The 24 drugs in Acri’s analysis are prescribed for a variety of conditions, including diabetes, rheumatoid arthritis, high cholesterol, multiple sclerosis, and prostate cancer. The four tests used to determine if a prescription drug is legitimate are assay, content uniformity, dissolution rate, and sterility. The costs of testing a single sample depended on which specific tests a medication required and ranged from $2,500 to $4,100. If you wanted to test a batch of pills and have 90 percent confidence and 90 percent reliability that 90 out of 100 pills were legitimate, you would need to test 22 pills at a cost of between $55,000 and $90,200. To have greater than 90 percent confidence and reliability, you would need to continue testing more medicine from the same batch. To acquire the same level of confidence that American consumers currently enjoy when they pick up an FDA-approved prescription from the pharmacy, you would need to test to 99.999 percent certainty. To hit that level, you would need to test 1,151,287 samples at a cost of $2,853,217,500 to $4,679,276,700. For each drug examined, “testing into safety” dwarfed all presumed savings.

The costs associated with adverse medical events caused by medication failure vary greatly depending on the medical reason for the treatment. For example, if someone were to receive a counterfeit version of Truvada, they would not be protected from HIV and could become infected. In 2018, the cost per patient for a single new HIV infection was $447,758. It would take 23 years and 11 months of drug importation to cover a single case of a person becoming HIV positive. Sovaldi, a drug prescribed to treat hepatitis C, had one of the longest lengths of time needed to accrue cost savings to cover an adverse medical event: more than 48 years. Of the drugs analyzed in this research study, Enbrel, a prescription drug that treats rheumatoid arthritis, had the shortest length of time to cover the cost of an adverse medical event at 65 days.

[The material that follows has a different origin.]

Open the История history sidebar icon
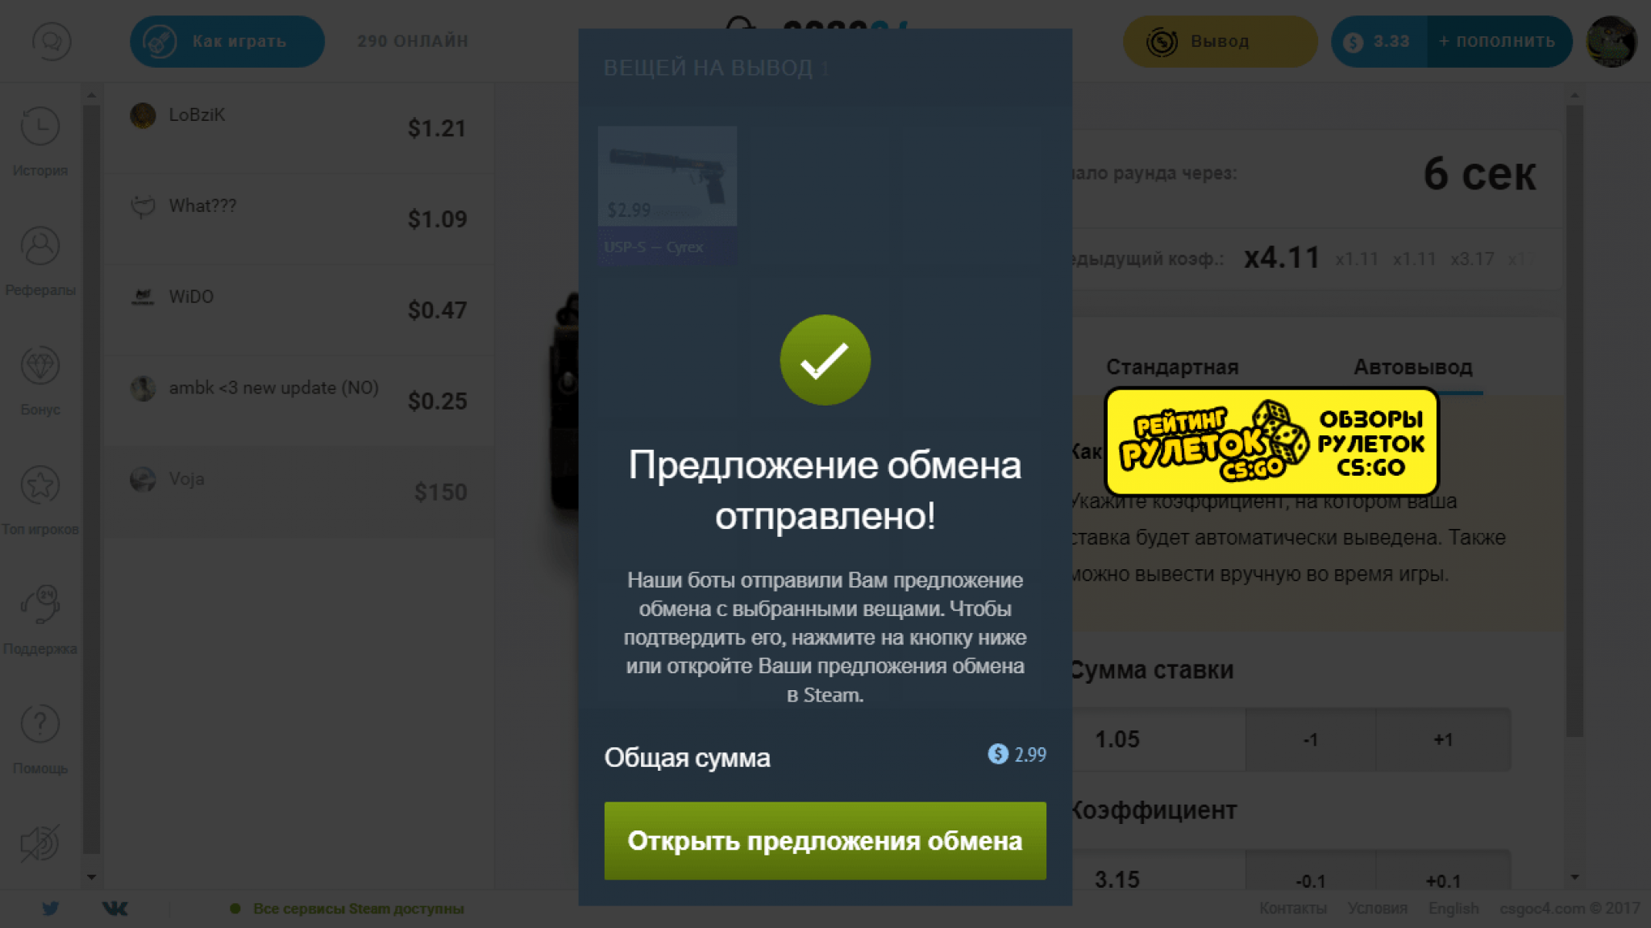Screen dimensions: 1651x928 tap(40, 127)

The cost to ensure the safety and quality of any imported drugs far exceeds any savings. If a single patient were to receive a counterfeit or substandard drug, the state’s drug importation program could see months, years, or decades’ worth of savings wiped out to cover the cost of just a single event. This research study demonstrated that drug importation plans can be cheap, or they can be safe, but they cannot be both.